C(df.judge, Treatment('C. Morgan, III'))[T.Other] -0.04205 0.95882 0.92583 C(df.judge, Treatment('C. Morgan, III'))[T.Other]
fam_law_enforcement -0.56392 0.56897 0.00049 fam_law_enforcement
Intercept -2.48534 0.08330 0.00000 Intercept

Review#

We looked at the way statsmodels formulas work, allowing you to make comparisons and automatically split categories into separate features.
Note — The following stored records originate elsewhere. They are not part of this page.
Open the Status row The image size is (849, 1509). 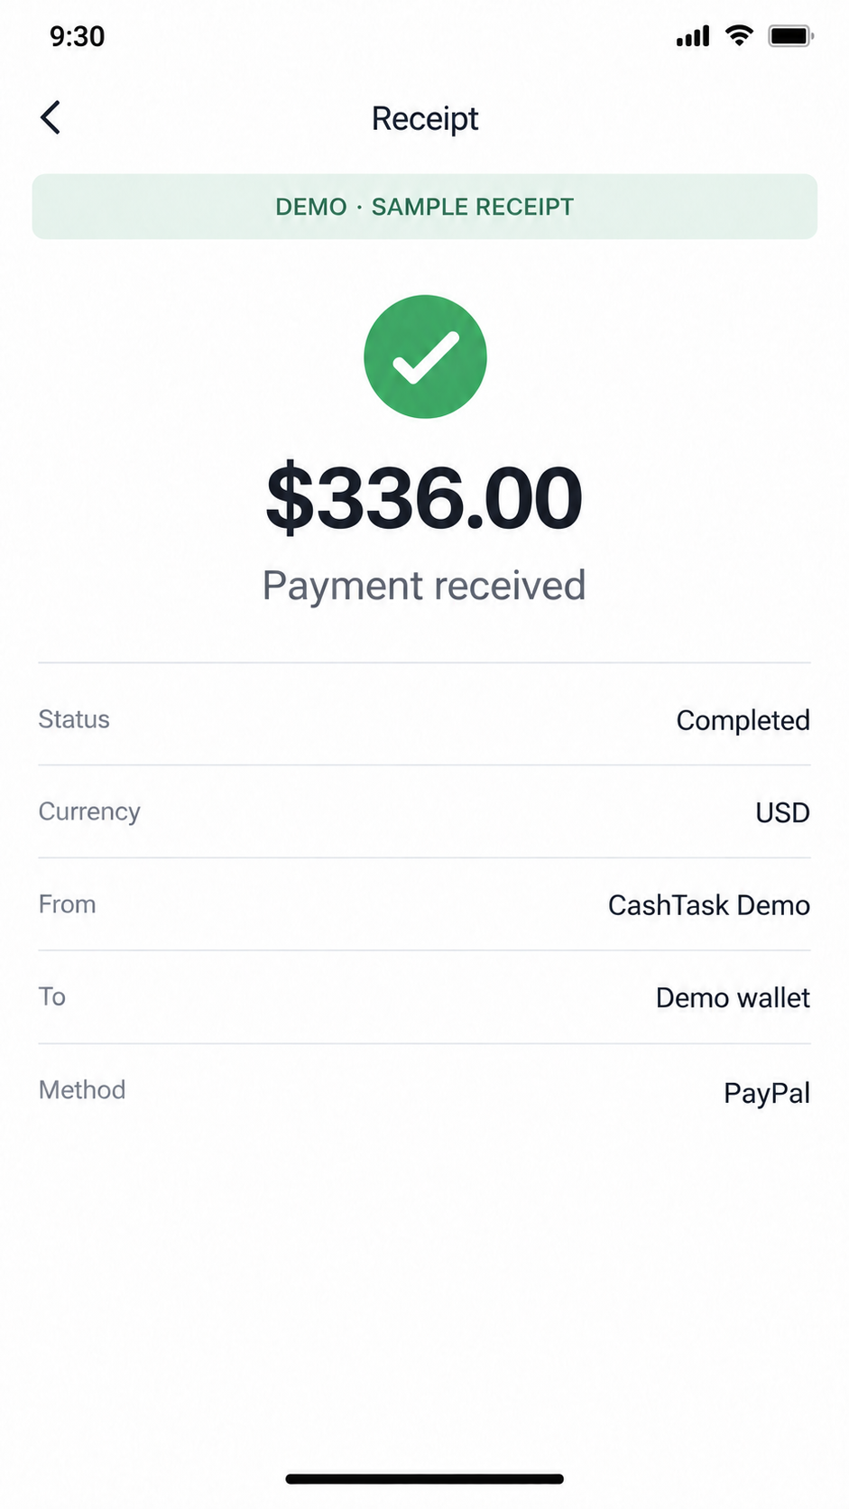424,719
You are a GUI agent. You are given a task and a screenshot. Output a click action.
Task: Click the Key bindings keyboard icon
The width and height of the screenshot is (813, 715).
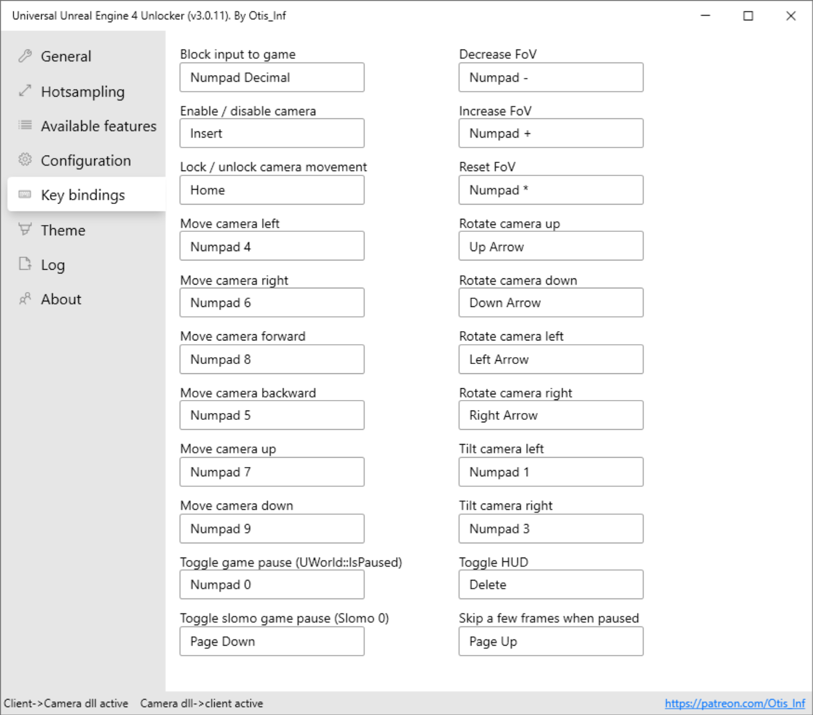pyautogui.click(x=25, y=195)
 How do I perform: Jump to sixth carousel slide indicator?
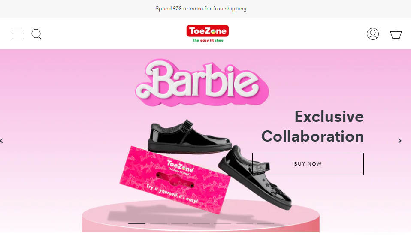(244, 223)
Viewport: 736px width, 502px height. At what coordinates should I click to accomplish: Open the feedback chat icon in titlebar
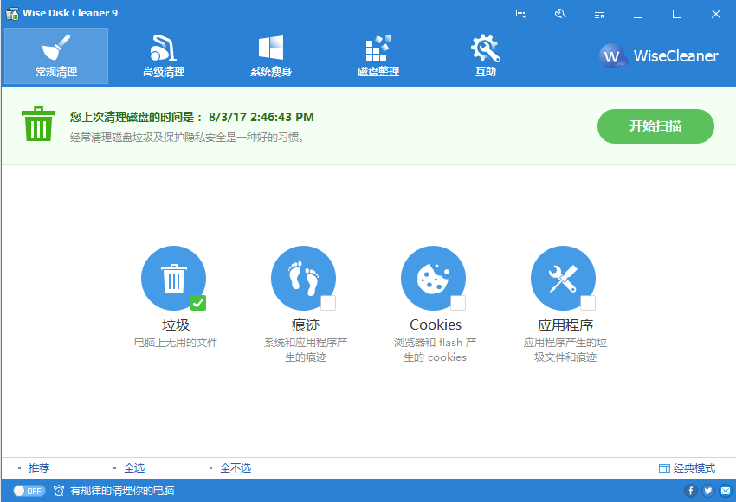click(x=521, y=14)
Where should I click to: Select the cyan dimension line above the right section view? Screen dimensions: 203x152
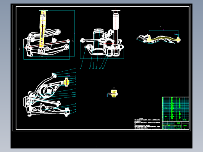[164, 30]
Categories get assigned a reference, which is what your odds ratio will be compared with.

For example:

formula meaning
C(df.race, Treatment('White')) Comparing black vs. white
df.race == 'Black' Comparing black vs. non-black
is_black Same as above, just more typing to make the column!

Discussion topics#

  • What are the pluses and minuses of using C() compared to building new columns?
  • How do you pick the reference category?
  • The p-value for unknown race is uselessly high compared to the p-value for black jurors. What do you think you should do about it, if anything?
  • Are you heartbroken that you learned some tricks from the p-value filtering notebook, but if you end up using these techniques those tricks totally won't work? Because I am.